I walk every day, without fail. I do it partly because my lifestyle would be terrible without it — lots of delicious food and good wine and literally no commute from my bed to my desk in the Master’s Lodge of my Cambridge college — but also because a day without it seems empty and forlorn.

River Cam, Cambridge by Rhoda Pepys (1914–2005)

I get up at 5.30am, rain or shine, dark or light, and walk up the River Cam to Fen Ditton and back. It takes me an hour and a half and I earn 12,000 steps. Although I always take the same route, it never looks the same. I walk in pitch dark, summer light or see the dawn break and I spy newly hatched goslings, diving cormorants and beady-eyed herons and terns.

I watch the students (mine, some of them) progress from flailing about with unwieldy oars to become smooth, strong rowers. I see fish leap in the gloaming, I jostle with lumbering cattle grazing on Midsummer Common and, once, I surprised a sparrowhawk as it took a young dove. I’m looking forward to another year unfolding before me.

At home in Gloucestershire this Christmas, I re-trod my favourite route, through the woods from my village near Cirencester in the sparkling frost of an early December morning. The Star in the middle of Hailey Wood is like a magnet, always at the heart of my walks, from which I can progress in any direction.

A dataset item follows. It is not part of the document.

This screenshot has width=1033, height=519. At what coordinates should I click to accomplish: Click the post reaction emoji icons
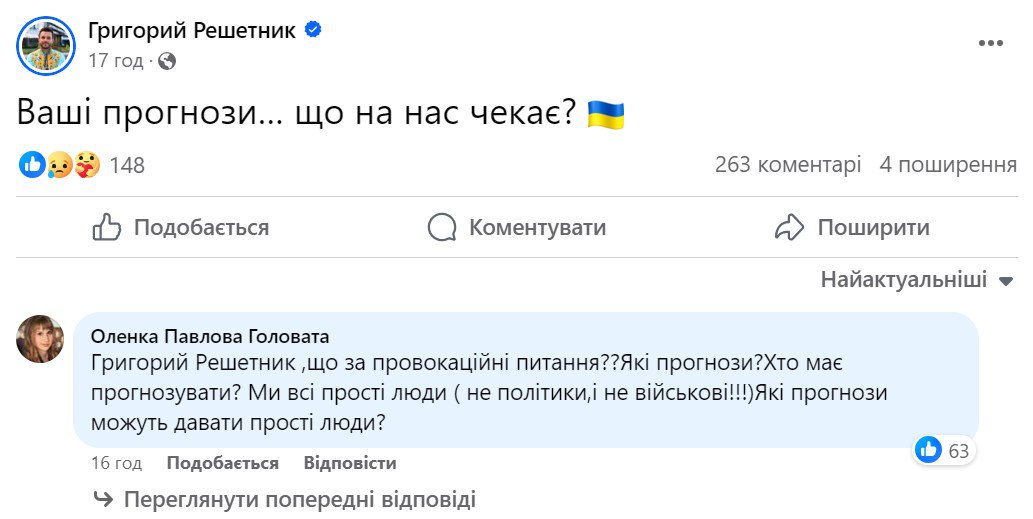(x=59, y=165)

The walk I love best takes in almost every aspect of this landscape’s history: from the Star through Tarlton Down to Rodmarton along the old Roman road (now a tunnel-like green lane), returning home via the deserted medieval village of Hullasey, the source of the Thames, the tree-clad Iron Age hill fort at Trewsbury and, finally, along the mysterious, atmospheric (because it’s now defunct), 18th-century Thames and Severn Canal.

I feel enfolded in the history of these landscapes and I revel, each time, in new discoveries. I’ll be sharing my walks in Country Life over the coming months. Join me!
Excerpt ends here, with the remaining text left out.